### Exercise description
Show each line in the listing below that contains the word "dropdown".

### Extracted data
^^^^^^^^^^^^^^^^

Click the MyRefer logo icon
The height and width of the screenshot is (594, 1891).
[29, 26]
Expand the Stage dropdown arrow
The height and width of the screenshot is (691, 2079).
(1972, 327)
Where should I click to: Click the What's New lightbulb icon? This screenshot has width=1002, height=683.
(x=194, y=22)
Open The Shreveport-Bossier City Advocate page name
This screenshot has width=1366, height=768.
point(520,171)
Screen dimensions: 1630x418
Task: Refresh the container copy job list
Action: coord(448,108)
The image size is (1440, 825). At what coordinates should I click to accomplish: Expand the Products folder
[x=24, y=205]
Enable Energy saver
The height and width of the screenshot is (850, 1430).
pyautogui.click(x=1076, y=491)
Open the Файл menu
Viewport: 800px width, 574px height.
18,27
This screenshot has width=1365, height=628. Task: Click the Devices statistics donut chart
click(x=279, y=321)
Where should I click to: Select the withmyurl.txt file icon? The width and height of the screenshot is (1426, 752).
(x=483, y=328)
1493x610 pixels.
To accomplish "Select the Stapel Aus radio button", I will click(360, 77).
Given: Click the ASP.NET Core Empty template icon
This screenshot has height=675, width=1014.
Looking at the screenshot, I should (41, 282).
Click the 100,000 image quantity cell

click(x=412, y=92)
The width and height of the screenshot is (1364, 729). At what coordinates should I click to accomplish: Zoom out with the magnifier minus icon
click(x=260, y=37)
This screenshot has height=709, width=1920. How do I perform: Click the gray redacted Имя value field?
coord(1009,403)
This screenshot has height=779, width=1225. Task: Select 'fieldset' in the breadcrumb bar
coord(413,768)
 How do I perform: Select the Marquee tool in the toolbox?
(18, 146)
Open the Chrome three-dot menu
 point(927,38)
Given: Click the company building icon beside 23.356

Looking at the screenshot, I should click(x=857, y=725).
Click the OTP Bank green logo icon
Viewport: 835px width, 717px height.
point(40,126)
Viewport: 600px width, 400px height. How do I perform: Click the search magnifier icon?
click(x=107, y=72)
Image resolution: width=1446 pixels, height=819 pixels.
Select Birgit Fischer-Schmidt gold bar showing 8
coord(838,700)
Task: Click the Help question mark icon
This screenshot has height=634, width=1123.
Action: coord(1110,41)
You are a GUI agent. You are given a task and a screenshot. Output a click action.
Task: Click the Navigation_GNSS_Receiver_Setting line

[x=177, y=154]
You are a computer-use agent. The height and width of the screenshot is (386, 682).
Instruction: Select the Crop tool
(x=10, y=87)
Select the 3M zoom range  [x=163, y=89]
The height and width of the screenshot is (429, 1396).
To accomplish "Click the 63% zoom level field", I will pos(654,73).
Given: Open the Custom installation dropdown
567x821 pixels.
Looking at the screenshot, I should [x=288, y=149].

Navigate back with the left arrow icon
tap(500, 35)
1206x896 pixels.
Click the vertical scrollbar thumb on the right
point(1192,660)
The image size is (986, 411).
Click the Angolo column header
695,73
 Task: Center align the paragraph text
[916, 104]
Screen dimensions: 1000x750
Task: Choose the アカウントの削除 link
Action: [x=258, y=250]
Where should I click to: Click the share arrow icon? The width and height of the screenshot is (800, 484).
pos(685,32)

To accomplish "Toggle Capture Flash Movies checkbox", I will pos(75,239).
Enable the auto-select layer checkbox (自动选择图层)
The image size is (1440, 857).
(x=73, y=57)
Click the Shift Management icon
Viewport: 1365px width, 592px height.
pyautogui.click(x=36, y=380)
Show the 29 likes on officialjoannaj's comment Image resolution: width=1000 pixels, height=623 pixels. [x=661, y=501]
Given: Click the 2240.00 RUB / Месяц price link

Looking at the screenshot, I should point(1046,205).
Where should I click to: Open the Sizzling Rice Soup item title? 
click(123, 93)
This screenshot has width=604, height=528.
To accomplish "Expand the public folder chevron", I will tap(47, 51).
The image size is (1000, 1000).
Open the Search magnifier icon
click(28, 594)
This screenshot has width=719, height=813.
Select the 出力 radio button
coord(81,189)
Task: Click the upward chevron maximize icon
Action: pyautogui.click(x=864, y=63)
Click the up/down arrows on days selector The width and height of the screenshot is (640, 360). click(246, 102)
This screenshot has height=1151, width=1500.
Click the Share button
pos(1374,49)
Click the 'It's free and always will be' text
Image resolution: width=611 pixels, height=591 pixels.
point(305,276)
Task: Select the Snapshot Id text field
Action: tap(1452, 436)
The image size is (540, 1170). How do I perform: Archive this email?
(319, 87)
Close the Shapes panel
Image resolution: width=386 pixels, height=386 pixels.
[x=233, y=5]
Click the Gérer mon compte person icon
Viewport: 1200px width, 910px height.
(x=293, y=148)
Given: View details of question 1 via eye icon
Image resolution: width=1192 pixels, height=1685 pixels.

^^^^^^^^^^^^^^^^

### Problem solution
Expand the Stage dropdown arrow
Given: Open the Custom installation dropdown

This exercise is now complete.